(The content for this blog began with the Easter Sunday sermon of Rev. Julie Peterson, Associate Pastor of Faith Lutheran Church, Glen Ellyn, Illinois. These ideas continue from her thoughts about remembering and telling, important Easter themes worth considering.)
“Remembering” usually describes the tasks surrounding recall: Following a mental clue towards an experience, fact or face the has collected around itself a host of details—a family of memories. Remembering involves a number of interrelated brain structures, spread throughout the brain’s various capabilities. Neurobiologically, memory is one of the foundations for decision-making, self-identity, relationships, well-being and space-time orientation. At any age, we retain a lifetime of knowledge and experience ready for recall.
There’s more to remembering than the recollecting, sorting and storing of experiences or emotions. In Pastor Julie’s recounting, “remembering” marks a memory as significant—how it fits into the larger scheme of life. People who remember—including those of us who have a lot of noteworthy life-events to recall—are stewards of meaning.
When “Go tell!” gets added to “remember”, we can determine what’s next.

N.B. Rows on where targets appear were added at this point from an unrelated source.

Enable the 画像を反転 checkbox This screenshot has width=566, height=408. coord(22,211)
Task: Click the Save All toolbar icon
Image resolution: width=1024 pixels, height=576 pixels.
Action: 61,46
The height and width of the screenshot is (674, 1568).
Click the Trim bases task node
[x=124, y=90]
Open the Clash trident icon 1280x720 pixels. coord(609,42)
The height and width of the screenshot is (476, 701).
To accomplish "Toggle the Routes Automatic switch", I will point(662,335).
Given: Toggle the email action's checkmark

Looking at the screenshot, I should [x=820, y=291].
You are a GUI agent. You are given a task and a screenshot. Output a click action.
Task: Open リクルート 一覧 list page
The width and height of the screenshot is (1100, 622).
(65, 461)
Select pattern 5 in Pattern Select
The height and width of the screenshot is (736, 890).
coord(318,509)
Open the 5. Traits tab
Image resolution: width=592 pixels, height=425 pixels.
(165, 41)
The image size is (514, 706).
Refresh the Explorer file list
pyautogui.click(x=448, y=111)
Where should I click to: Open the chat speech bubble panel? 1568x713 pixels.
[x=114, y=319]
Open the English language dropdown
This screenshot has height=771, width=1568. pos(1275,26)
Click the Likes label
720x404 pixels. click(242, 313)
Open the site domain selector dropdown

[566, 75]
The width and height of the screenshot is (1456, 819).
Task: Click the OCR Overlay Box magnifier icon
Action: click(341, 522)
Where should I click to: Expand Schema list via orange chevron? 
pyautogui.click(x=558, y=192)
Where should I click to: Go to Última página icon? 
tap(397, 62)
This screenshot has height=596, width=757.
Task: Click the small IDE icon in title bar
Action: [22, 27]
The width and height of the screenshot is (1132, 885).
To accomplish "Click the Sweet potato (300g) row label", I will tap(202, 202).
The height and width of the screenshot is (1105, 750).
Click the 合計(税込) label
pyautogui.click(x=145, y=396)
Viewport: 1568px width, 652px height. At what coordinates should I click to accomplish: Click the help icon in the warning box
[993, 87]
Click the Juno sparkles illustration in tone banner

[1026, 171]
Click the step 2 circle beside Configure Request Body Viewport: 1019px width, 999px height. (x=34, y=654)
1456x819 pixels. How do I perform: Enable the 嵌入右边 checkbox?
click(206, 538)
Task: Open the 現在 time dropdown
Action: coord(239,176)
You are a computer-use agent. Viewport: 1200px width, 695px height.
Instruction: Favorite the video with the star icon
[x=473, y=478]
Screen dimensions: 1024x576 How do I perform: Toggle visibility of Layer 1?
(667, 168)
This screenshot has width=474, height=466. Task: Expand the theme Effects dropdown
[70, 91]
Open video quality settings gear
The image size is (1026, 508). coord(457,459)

By our telling—especially about spiritual matters—we are carriers of holy truth that compels us beyond our alleluias towards attitudes and actions that are part of God’s grace, part of whatever is good about the Good News.
“Remember this” is an invitation or blessing. “Remember and tell” might also be a kind of commissioning mantra for those of us who are older. Because we have all these memories—an amazing blessing of old age—we may be especially well-equipped for handing down the lasting truths of God’s own revelation. Our telling may take the shape of story-telling, appreciative conversations, assuring advice or life maxims. And as we live out the truths we’re telling, we can become examples of resurrection living.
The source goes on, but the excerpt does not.